SFTW: How to grab useful political data with the They Work For You API

They Work For You

It’s been over 2 years since I stopped doing the ‘Something for the Weekend’ series. I thought I would revive it with a tutorial on They Work For You and Google Refine…

 

If you want to add political context to a spreadsheet – say you need to know what political parties a list of constituencies voted for, or the MPs for those constituencies – the They Work For You API can save you hours of fiddling – if you know how to use it.

An API is – for the purposes of journalists – a way of asking questions for reams of data. For example, you can use an API to ask “What constituency is each of these postcodes in?” or “When did these politicians enter office?” or even “Can you show me an image of these people?”

The They Work For You API will give answers to a range of UK political questions on subjects including Lords, MLAs (Members of the Legislative Assembly in Northern Ireland), MPs, MSPs (Members of the Scottish Parliament), select committees, debates, written answers, statements and constituencies.

When you combine that API with Google Refine you can fill a whole spreadsheet with additional political data, allowing you to answer questions you might otherwise not be able to.

I’ve written before on how to use Google Refine to pull data into a spreadsheet from the Google Maps API and the UK Postcodes API, but this post takes things a bit further because the They Work For You API requires something called a ‘key’. This is quite common with APIs so knowing how to use them is – well – key. If you need extra help, try those tutorials first.

The They Work For You API key

Unlike the previous APIs I’ve written about, the They Work For You API requires you to register for a ‘key’ to use it. If you don’t understand how this works the instructions on the TWFY website can be a little confusing. So here’s how it works:

The key is a password of sorts, used when you ask the API a question.

As your ‘question’ takes the form of a web address (URL) then that key needs to be included at a particular part of that URL.

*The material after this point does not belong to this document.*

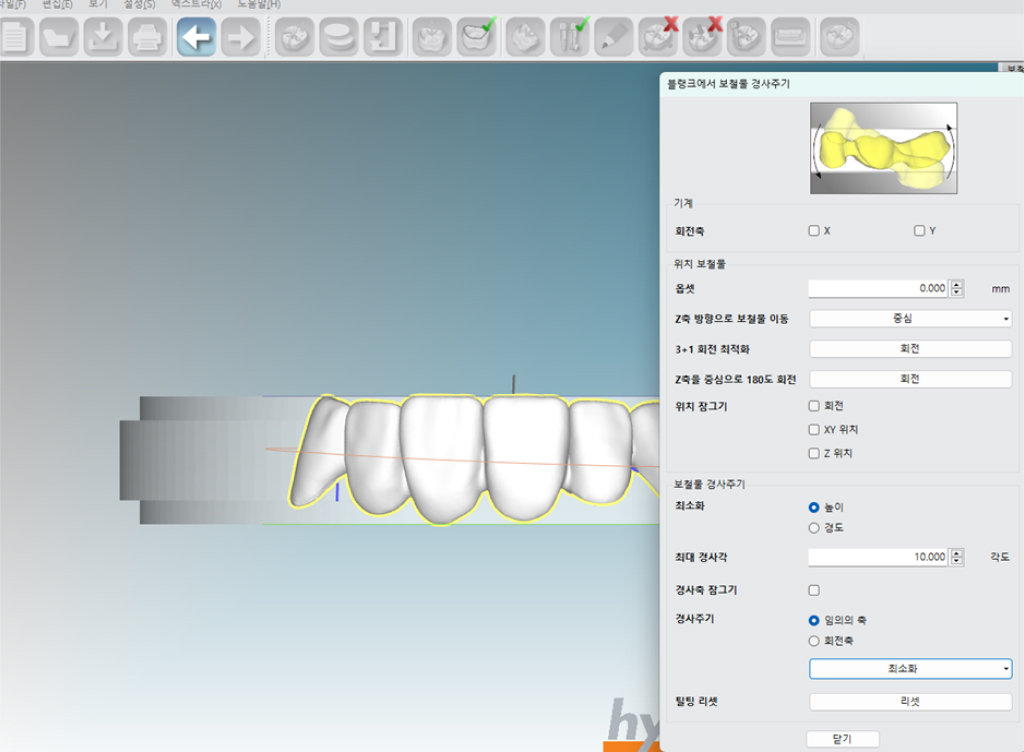The height and width of the screenshot is (752, 1024).
Task: Click the open folder toolbar icon
Action: [x=58, y=38]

You’ll see how that works when we get to asking the URL questions. But first, go to http://www.theyworkforyou.com/api/key to get a key.

Got it? OK, now copy it into a text document – or just keep this window open. You’ll need to paste it later.

Using the TWFY key

The API has a number of pre-set questions, called ‘functions’. These are listed in the right hand column, and include getMPs, getLord, getDebates and so on. If you click on any of these you will be given information on how they work, and you can also test the function with the ‘Explorer’.

To demonstrate how to use these functions, click on getConstituency.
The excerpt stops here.